As an end of year gift, the fourth edition of the magazine Voces is now circulating on the ‘Net, located at www.vocescubanas.com/voces and presented this past 26th of December in the apartment of Yoani Sánchez and Reinaldo Escobar, founders of the Cuban Blogger Academy, which has published these pages without censorship since August, far from official mandates and political factions.
In the same way as the previous issues, Voces bets on the freedom of expression from a position of freshness and originality. Its format includes texts from 20 authors on 60 pages, with cartoons by Belén Cerros, blogger “La Vida Agridulce”, the index and back pages designs of Rolando Pulido, and composition in the care of writer and photographer Orlando Luís Pardo Lazo, responsible for drawings and figures that match up games with letters, arrows, and numbers that create suggestive blank spaces which compensate for the simplicity and absence of sections, footnotes, authors’ notes, and editorial fluff.
Voces 4 deals with themes and figures that cover the vastness of interests of those who approach the Cuban from cyberspace. Exiled and unexiled voices that measure the island’s space in its connection with the world: social, political, and cultural problems, poems, book reviews, narrative pieces, chronicles and current analyses, such as “Truth as Life’s Logic”, which constitutes the communique-denunciation of Hip Hop Patriot Squadron, with which the magazine ends.
It starts with the essay of Vicente Echerri “About a Fractured Identity”, which analyzes the destruction — and the transformation — of the Cuban nation, the identity to which we cling; the abolition of the social contract and other problems that change triumphalist visions of the island’s future.

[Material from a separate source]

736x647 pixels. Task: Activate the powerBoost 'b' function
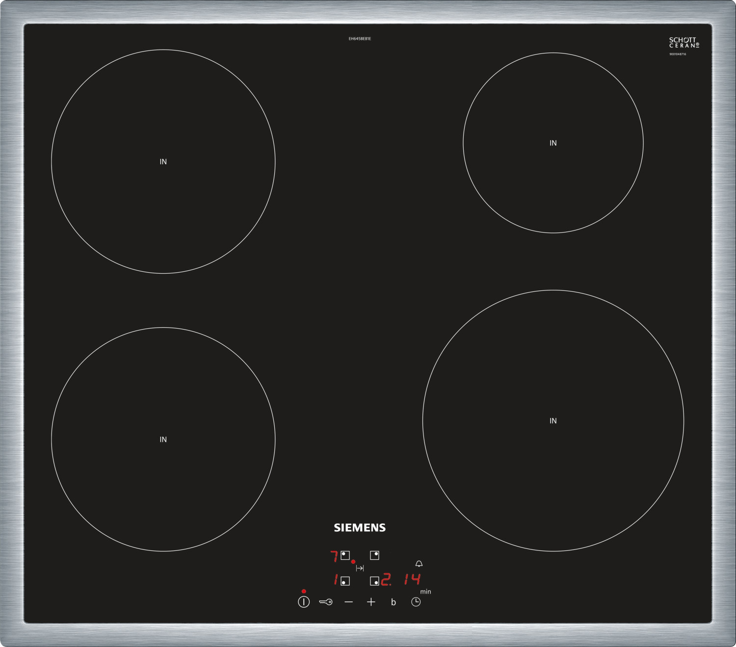tap(393, 602)
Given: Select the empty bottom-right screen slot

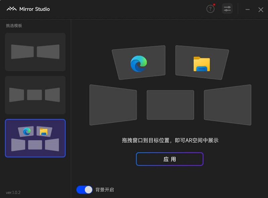Looking at the screenshot, I should pyautogui.click(x=227, y=105).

The sociopolitical theme is approached with critical and polemic sense in texts such as “Cuban Socialism: Juggling At The Edge of The Abyss”, from Reinaldo Escobar, who reports on General Castro’s discussion before the regime’s Parliament; “In Defense of Wikileaks”, from Ernesto Fernández Busto; while Iván de la Nuez offers “Politics: Humanity’s Heritage?”, while Rosa Maria Rodríguez Torrado chips away with “The Honey of Power, Reforms, and Plantation?”, and José Gabriel Barrenechea asks “Is Reform Beginning?”.
Poetry, better dealt with than in the previous edition, brings us four unpublished works, two from the dramatist and narrator Abilio Estévez, who bequeaths “Of the Gods/Of the Tightrope Walker”; while Feliz Luis Viera gives us two unpublished poems from “The Fatherland is an Orange”, one about whores and the other around the notion of a fatherland.
The diverse narrative gallops through the testimony of Yoani Sánchez (“Country Girl of Havana Center”); the travel chronicle “In Puerto Plaza, Without a Visa”, by Armando Añel; the story “In the Office”, by Mabel Cuesta, and the fiction of Omar Alfonso Requena — “A Probable Vasumitra”. Jorge Enrique Lage’s “Flash Forward”, the 12 posts of the anonymous Zorphdark and 19 untitled vignettes from Orlando Luís Pardo Lazo, who fantasizes about his encounter with Aki, a Japanese girl who serves him under the pretext of offering her enlightening writings about love and existential aloneness.
Voces 4 includes, in its turn, four pieces of literary and cultural criticism. Tania Favela broaches “The Temptations of Lucio Gaitán”, reviews the book “An Old Trip” by Manuel Periera; also described by Eliseo Alberto, who dedicates the title “Favorable Wind” to it. To Miguel Iturria Savón is owed “The Carnival and the Dead”, about the novel of the same name by Ernesto Santana, Kafka Prize of 2010. While Néstor Díaz de Villegas surprises us with “The Philosophy of T-Che”, where he compares the legend of Jim Morrison — “false idol of a liberation theology” — with the market imperatives that the images of Che, Scarface, and other contemporary icons impose.